Çay yaparken, önce demliğe 3 kaşık çay atar üstüne bir çaybardağı su koyar, altına da suyunu koyar ocağa yerleştiririm.Akşam yemek yaparken gene aynı şekilde işe başladım.Yemek bitti, çay faslına geçerken ev sahibi geldi, posta kutusunun anahtarını vermek için.Adam o kadar uzun yoldan gelmiş, ben de yaranmışlık yapacağım ya zorla çekeleye çekeleye adamı çay için eve davet ettim.Eşimde benim çok lezzetli çay pişirdiğimi anlatıp durdu.(Sanki portakallı ördek, çay işte)Neyse gerine gerine mutfağa girdim, dünyanın en lezzetli çayını bardaklara dökerken bir baktımki çay safi sudan oluşmuş.Benim mongol kafam demliğe çay atmamış, ama demlik içindeki suyun içinde çay var sanıp bir güzel de demlemiş, oldu mu bana iki adam yıkanmalık su ! Mutfaktan çıkamayınca eşim geldi,bardaklardaki suyu görünce kıkır kıkır gülmeye başladı."Tavşan kanı mübarek, çaya geeel çaya , aman bana demli koyma" diye dalga geçiyor.Poşet çayı soktum fincana, üzerine de su, sonra çıkardım poşet çayı verdim ev sahibine.Adam da beyefendiliğinden olsa gerek "gerçekten de söylediğiniz kadarmış, harikaymış, elinize sağlık" diye diye içti.

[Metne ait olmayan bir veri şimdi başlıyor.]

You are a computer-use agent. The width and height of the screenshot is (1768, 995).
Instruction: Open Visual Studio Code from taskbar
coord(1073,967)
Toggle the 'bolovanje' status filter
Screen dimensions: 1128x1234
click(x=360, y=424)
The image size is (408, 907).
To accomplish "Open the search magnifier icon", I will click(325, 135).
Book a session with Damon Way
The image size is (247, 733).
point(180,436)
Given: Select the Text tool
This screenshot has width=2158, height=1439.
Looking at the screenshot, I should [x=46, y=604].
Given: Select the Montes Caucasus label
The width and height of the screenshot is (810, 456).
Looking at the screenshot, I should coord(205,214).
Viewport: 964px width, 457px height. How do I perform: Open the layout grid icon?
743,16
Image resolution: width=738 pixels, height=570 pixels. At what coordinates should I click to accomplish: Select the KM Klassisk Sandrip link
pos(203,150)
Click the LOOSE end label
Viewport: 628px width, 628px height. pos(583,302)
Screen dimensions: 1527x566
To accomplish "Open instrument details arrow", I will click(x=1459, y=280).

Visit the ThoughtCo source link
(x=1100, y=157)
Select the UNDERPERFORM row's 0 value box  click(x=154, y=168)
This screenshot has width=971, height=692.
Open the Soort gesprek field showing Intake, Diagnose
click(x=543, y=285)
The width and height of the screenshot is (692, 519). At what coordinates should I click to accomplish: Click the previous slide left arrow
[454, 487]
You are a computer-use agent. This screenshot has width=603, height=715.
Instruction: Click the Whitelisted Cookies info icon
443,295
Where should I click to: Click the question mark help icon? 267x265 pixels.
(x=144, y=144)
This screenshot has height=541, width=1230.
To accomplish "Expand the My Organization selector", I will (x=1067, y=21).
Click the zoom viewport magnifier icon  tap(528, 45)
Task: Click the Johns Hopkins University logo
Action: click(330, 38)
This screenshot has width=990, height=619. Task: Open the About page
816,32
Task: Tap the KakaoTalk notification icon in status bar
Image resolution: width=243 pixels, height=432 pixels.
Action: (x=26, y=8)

Ha bir keresinde de mercimek çorbası yapıp içine mercimek atmamışlığım vardı.İçinde patates, soğan, havuç var, pişirdim, blendırdan geçirdim, üstüne nane falan yaktım, masaya koydum.Önce eşim tattı."Hayatım, havuç çorbası yapmışsın, bu durumda ailecek bugs bunny oluyoruz galiba" demişti.Allahım bir içtim safi havuç! Tencerenin dibine baktım mercimek yok, tabakta yok, ee nerde bu mercimek? Tabii ki buzdolabının üzerinde paketi açılmamış halde duruyor
Özetle çok pis çay koymadan çay, mercimek koymadan mercimek çorbası yaparım.Arz ederim.